If you’re trying to gauge the current health of any given company, you still need to look at revenue, profitability and the rest of the typical CFO metrics. But if you want to understand how a company’s success will carry into the future, you also need to look at the health of that company’s customer relationships. Gauging this requires a new kind of scorecard.

Urgency on Top of Complexity

The need to reframe company success around customer relationships has only grown more urgent over the years, especially in today’s atmosphere of austerity and efficiency. Today’s brands are increasingly concentrating their energy and resources on top customers — the minority that account for the majority of revenues. Focusing resources appropriately requires fluency in sophisticated customer analytics that can identify a brand’s most valuable customers, while also helping marketers understand the right target acquisition costs based on projected lifetime value.


The challenge, of course, is that the customer journey is more complex than it ever has been — not to mention fluid. Today’s customer is omnichannel, mobile, and has begun to lean more heavily than ever on the availability of digital and online shopping options. The health of a company’s relationship with these individuals transcends the store, the channel and the product. CMOs and their teams must be able to capture this complexity in a way that accurately represents the whole as being greater than the sum of its parts.

The New Balance Sheet

For today’s B2C brands, nothing happens outside the context of the customer. Traditional corporate balance sheets can capture a snapshot of financial health in a given moment, but they do little to recognize the long-term value of customer-obsessed marketing organizations. To gauge true brand well-being, executives need a full balance sheet for customer health — a new framework for judging the success of marketing efforts in the context of the customer. Here’s what needs to be included:

The fundamentals. The customer health balance sheet looks beyond basic conversion metrics to understand the longer-term view of fostering strong customer relationships. Fundamental measures of this value are built around the following metrics:

  • New customers acquired
  • Cost per acquisition
  • Repeat purchase rates
  • Average interval between repeat purchases
  • Average order volume
  • Revenue per customer
  • Percentage of buyer file that are one-time purchasers
  • Retention costs
  • Reactivation rate

Intervals. As with any balance sheet, the power of customer health metrics comes from tracking them over time and monitoring trends to make better decisions. Ideally, organizations would measure the above fundamentals on the following intervals:

  • Rolling 1 month (particularly essential during periods of rapid change)
  • Rolling 3 month (also essential during periods of rapid change)
  • Rolling 12 month
  • Compared to previous calendar years dating back 5 years

Cohort segmentation. To enable greater understanding and better decision-making, the balance sheet should also break down customer health according to the following:

  • Full customer file
  • Top decile of customers
  • Inactive buyers

It is only by understanding the strength of a brand’s customer relationships that one can hope to understand the health of an organization beyond the current quarter’s financials. When viewed alongside the traditional financial balance sheet, the success of the marketing function becomes less a question of cost management and more one of incremental growth and retention. A balance sheet built around the metrics above is how CMOs should be evaluated — and moreover, the metrics by which the true health of a B2C enterprise should be assessed.

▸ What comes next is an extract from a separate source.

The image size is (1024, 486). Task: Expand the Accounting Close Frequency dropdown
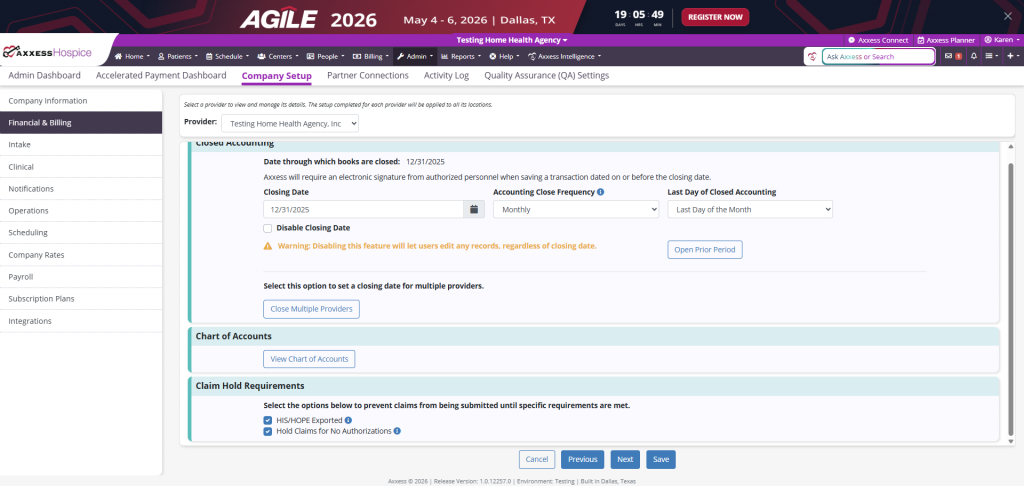coord(576,210)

Brian Goldfarb is the Chief Marketing Officer at Amperity, a leading enterprise customer data platform. Prior to Amperity, Goldfarb was the CMO and SVP of Business Development at Chef Software, which was sold to Progress in October 2020. Previously, he was the CMO at Splunk from 2016 to 2019, leading that business through a major digital marketing transformation. Goldfarb has also served as SVP, Platform at Salesforce; Head of Marketing, Cloud Platform at Google, launching Google’s multi-billion-dollar cloud service provider; and in various product marketing and product management roles at Microsoft. Goldfarb holds an A.B. from Duke University in Computer Science and Economics.